Ma il punto veramente critico per banche e assicurazioni sta nella scarsa propensione ad abbattere le barriere organizzative che impediscono l’uso produttivo delle Tecnologie Sociali. Data la loro dimensione e le loro strutture complesse, i grandi operatori globali bancari e assicurativi non sono in grado di passare rapidamente a nuovi modelli operativi che consentono loro di sfruttare i vantaggi di produttività offerti dalle Tecnologie Sociali. Fino ad ora, la maggior parte di queste istituzioni ha limitato gli investimenti in tecnologia sociale alle funzioni di marketing e non ha tentato di implementare applicazioni collaborative o di comunicazione interna su piattaforme di Enterprise 2.0 su larga scala. Per definizione, le imprese bancarie e assicurative hanno una cultura della riservatezza e discrezione che è essenziale per la natura stessa del business. Tuttavia, start-up innovative come Movenbank e Zopa dimostrano che anche le più grandi istituzioni possono lavorare in modalità 2.0 su tutti i processi organizzativi, se accettano la sfida del cambiamento culturale e organizzativo.

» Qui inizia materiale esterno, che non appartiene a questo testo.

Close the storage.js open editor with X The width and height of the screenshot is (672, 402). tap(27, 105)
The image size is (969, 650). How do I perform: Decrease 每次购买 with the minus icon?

Addendum: la situazione in Italia secondo il terzo rapporto Osscom
I dati dell’ultimo rapporto dell’Osservatorio dell’Università Cattolica (che misura la presenza e l’attività delle aziende del settore sui principali Social Media, ma non dice nulla circa le attività di collaboration interne) confermano che anche in Italia banche e assicurazioni sono piuttosto fredde nei confronti del Web 2.0.
Dei 28 istituti selezionati, solo 15 sono presenti (in maniera peraltro piuttosto banale) su almeno un Social Network e si registra uno scarso uso dei blog (anche se, sotto questo profilo, va segnalato il recente esordio di CheFuturo! Senza entrare nel merito del progetto editoriale, sicuramente perfettibile, il blog firmato da Riccardo Luna “empowered by” CheBanca! potrebbe segnare una positiva inversione di tendenza). Naturalmente le realtà più attive sono quelle online come WeBank, Ing Direct e Genialloyod, mentre è il Monte Paschi di Siena quello più performante fra gli istituti tradizionali.
La nota positiva viene dal fatto che, sia pure in un panorama piuttosto grigio, si avverte la tendenza a sviluppare una strategia multimediale e crossmediale, che fa sperare in uno sviluppo futuro ben indirizzato.